Here's the plain-English summary: Correlation calculadora (Pearson r) is free to use, free to share and free to embed — pass the URL around a class, a slack channel or a family chat. The editorial policy covers attribution.
Correlation example?
In one line: the short method: write the inputs in the units shown, run the calculation, then sense-check the answer against an order-of-magnitude estimate in your head.

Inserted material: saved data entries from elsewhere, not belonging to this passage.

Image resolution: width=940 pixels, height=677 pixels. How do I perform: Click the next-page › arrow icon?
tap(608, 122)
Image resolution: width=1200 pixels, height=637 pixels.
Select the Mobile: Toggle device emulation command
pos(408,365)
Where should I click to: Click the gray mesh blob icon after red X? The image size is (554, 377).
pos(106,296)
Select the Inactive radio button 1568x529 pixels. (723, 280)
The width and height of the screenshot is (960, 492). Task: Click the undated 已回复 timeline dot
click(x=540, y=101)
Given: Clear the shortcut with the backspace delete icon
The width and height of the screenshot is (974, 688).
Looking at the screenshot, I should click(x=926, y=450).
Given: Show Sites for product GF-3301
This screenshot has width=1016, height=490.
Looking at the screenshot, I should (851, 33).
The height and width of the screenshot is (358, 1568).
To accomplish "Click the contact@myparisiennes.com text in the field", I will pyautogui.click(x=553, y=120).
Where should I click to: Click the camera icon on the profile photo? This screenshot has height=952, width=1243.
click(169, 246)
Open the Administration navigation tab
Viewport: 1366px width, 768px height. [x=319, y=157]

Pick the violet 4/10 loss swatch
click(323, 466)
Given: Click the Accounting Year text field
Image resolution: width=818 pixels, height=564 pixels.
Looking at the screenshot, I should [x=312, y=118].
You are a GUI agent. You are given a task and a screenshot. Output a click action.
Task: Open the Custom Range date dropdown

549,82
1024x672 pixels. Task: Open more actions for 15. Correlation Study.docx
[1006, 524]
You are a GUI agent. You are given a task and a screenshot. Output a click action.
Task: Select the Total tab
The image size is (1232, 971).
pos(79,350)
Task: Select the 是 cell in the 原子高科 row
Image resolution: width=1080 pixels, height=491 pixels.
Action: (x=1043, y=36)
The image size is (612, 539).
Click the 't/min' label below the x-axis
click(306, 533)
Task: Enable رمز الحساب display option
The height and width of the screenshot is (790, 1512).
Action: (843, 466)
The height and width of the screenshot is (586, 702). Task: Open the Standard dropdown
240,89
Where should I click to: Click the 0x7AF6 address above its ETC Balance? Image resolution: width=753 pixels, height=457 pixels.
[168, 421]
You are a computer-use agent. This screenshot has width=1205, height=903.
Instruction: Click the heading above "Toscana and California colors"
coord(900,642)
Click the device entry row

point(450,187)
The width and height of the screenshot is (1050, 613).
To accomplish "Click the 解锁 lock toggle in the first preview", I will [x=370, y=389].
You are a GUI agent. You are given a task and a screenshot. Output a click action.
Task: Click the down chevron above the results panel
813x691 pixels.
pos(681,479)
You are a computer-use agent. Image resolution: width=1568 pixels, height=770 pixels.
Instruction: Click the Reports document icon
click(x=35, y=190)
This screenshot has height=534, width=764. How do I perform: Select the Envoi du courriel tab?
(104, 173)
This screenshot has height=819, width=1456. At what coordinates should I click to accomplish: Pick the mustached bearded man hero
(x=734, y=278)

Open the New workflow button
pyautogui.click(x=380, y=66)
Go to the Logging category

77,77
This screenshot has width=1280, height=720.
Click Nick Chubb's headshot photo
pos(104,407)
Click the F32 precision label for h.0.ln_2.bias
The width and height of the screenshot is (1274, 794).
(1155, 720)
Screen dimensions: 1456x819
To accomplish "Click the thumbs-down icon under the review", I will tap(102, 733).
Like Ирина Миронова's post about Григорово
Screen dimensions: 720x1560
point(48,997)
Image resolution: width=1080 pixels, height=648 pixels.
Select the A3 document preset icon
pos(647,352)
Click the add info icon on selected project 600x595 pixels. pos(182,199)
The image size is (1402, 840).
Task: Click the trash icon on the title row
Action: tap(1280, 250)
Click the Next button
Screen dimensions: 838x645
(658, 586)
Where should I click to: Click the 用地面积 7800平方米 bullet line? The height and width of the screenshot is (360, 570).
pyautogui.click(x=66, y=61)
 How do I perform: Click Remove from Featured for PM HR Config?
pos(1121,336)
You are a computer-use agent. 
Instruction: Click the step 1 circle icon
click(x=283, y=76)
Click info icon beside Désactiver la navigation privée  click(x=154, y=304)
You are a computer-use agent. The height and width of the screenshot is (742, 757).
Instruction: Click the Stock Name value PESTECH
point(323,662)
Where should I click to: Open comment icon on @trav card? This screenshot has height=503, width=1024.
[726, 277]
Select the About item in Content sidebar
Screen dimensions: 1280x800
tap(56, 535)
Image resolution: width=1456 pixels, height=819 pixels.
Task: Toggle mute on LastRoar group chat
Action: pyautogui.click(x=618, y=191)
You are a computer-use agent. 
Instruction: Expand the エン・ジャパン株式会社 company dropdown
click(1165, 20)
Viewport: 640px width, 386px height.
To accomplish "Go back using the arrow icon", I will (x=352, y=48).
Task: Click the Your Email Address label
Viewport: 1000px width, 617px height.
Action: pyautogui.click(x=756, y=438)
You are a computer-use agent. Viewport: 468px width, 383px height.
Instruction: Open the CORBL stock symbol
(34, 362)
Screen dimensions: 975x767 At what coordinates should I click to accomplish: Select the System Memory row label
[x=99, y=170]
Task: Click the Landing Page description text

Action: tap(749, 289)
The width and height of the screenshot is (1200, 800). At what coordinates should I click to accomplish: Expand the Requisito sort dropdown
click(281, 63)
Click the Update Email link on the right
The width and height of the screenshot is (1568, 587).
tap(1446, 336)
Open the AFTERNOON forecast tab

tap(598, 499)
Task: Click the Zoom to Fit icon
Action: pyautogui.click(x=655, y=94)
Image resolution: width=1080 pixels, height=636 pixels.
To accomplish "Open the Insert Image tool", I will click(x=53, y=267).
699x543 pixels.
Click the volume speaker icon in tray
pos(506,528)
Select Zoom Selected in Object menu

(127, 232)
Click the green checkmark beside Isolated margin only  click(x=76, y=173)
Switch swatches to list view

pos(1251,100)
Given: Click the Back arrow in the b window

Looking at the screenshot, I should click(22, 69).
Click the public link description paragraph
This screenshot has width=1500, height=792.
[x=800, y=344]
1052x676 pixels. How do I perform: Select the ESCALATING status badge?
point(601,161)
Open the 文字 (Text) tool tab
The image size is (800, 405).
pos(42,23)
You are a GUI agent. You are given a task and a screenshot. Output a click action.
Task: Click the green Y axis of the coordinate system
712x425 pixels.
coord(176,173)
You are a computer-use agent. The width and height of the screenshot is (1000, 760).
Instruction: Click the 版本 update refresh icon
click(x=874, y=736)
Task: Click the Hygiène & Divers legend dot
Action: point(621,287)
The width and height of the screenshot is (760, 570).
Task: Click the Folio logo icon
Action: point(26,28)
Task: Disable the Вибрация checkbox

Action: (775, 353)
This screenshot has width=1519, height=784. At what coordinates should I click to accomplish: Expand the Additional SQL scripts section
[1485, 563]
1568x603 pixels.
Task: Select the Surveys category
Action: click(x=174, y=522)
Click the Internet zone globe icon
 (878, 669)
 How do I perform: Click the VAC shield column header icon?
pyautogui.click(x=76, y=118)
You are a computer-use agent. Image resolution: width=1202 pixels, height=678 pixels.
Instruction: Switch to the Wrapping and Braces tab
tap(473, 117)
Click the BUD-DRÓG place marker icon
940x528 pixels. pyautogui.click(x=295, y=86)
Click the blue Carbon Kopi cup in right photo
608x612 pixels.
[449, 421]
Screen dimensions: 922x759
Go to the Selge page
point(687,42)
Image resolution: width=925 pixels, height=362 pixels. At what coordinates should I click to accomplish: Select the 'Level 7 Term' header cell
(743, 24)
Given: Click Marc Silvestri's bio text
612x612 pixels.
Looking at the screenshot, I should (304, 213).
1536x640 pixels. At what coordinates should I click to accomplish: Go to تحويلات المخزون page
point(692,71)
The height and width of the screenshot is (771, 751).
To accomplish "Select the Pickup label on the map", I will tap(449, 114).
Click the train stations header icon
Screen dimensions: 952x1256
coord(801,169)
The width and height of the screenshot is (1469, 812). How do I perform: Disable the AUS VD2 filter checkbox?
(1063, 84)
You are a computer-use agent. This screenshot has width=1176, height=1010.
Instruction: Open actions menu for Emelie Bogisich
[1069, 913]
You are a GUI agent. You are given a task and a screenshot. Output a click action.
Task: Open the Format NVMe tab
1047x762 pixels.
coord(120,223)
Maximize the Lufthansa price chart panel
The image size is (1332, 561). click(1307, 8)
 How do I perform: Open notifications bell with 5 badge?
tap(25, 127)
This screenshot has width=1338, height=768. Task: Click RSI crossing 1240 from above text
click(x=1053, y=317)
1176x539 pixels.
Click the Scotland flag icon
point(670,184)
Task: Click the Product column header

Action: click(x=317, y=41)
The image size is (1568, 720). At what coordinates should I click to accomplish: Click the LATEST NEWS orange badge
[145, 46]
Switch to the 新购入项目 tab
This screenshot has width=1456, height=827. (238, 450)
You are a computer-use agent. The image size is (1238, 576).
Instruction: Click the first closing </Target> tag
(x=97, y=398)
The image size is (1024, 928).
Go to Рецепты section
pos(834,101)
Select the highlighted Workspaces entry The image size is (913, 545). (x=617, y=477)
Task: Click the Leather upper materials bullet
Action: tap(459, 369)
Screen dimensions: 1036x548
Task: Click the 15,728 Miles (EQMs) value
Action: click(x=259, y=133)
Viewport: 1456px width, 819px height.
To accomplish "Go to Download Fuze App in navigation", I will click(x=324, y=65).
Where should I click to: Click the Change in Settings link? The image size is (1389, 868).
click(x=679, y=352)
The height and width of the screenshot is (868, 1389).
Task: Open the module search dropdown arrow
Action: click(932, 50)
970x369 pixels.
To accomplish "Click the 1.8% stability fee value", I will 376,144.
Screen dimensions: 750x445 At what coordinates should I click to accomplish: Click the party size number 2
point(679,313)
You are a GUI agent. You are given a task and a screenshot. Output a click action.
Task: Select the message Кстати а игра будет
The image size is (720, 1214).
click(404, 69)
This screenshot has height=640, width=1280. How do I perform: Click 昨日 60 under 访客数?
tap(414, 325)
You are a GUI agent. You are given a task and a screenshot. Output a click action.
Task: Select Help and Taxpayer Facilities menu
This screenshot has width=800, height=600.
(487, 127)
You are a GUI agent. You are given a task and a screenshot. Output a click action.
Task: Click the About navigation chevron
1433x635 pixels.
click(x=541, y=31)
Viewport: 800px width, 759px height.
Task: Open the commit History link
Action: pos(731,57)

Correlation worked example?
Put simply, if the result surprises you, run it a second time with slightly different inputs — small swings often reveal a unit or rounding issue in the original figures.
Correlation explained?
Short answer: a calculadora is a sanity check, not a verdict. For anything legally binding — contracts, tax filings, medical decisions — bring the figure to a qualified professional as a starting point.
Correlation definition?
Quick version: Compute Pearson’s correlation coefficient r between two data sets, with strength, direction and coefficient of determination R² explained. The page walks through the method in full so you can answer follow-up questions without guessing.
Correlation meaning?
Practically speaking, open the Correlation calculadora (Pearson r) widget at the top of the page. Compute Pearson’s correlation coefficient r between two data sets, with strength, direction and coefficient of determination R² explained.
Correlation step by step?
Here's the plain-English summary: open the Correlation calculadora (Pearson r) widget at the top of the page. Compute Pearson’s correlation coefficient r between two data sets, with strength, direction and coefficient of determination R² explained.